Administration and dosing
Dosing is governed by the organic load of the water, expressed as the potassium permanganate demand (PPD) — the amount of permanganate that reacts with organic matter (measured over a 15-minute window in research). The chemical must overcome this demand before any therapeutic excess is available, so the same dose behaves very differently in clean versus organically loaded water. Sourced concentrations are summarized below.

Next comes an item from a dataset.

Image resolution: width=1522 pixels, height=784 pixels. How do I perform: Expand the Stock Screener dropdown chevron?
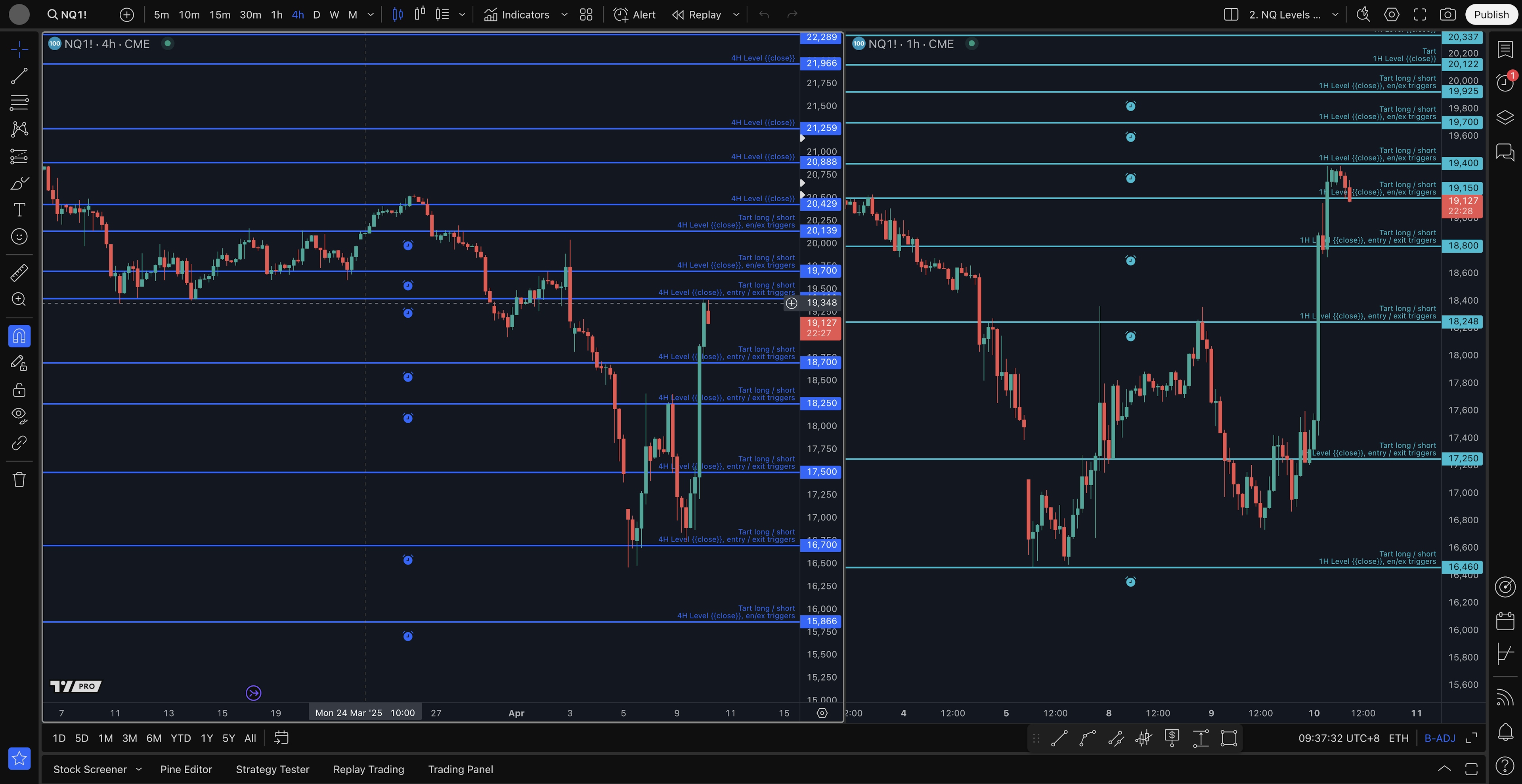click(x=139, y=769)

| Setting | Concentration | Duration |
|---|---|---|
| Prolonged bath (UF/IFAS) | 2 mg/L | 2 to 4 hours |
| Short-term bath (UF/IFAS) | 10 mg/L | 10 to 30 minutes |
| Aquarium / low-organic start (UF/IFAS) | 1 mg/L | Initial treatment |
| Pond, demand-based research dose (PMC) | about 5 mg/L above the measured PPD | Per protocol |
Because spent permanganate turns brown, the pink-to-purple color of the water is used as a practical indicator: while the water stays pink the chemical is still active, and a rapid shift to brown signals that the dose has been consumed by organic load and that the treatment was likely insufficient. A potassium permanganate demand test before treatment helps set the correct dose.
Safety and precautions
Potassium permanganate has a narrow margin between an effective and a toxic dose, can irritate or damage gills, and can deplete dissolved oxygen, so fish must be watched closely and removed at once if they show distress; aeration should be provided. Research in channel catfish found that a therapeutic dose caused mild gill hypertrophy and spongiosis (with recovery within about 48 hours) and disrupted the protective external microbiome, which in that study increased susceptibility to columnaris — a reason to avoid unnecessary or repeated treatment.
Regulatory status
Potassium permanganate is used in aquaculture but is not an FDA-approved drug for food fish in the United States; relevant uses fall under FDA low-regulatory-priority status or investigational programs. Legal status and any residue rules vary by country and apply to food fish; consult a fish-health veterinarian and current local regulations before use.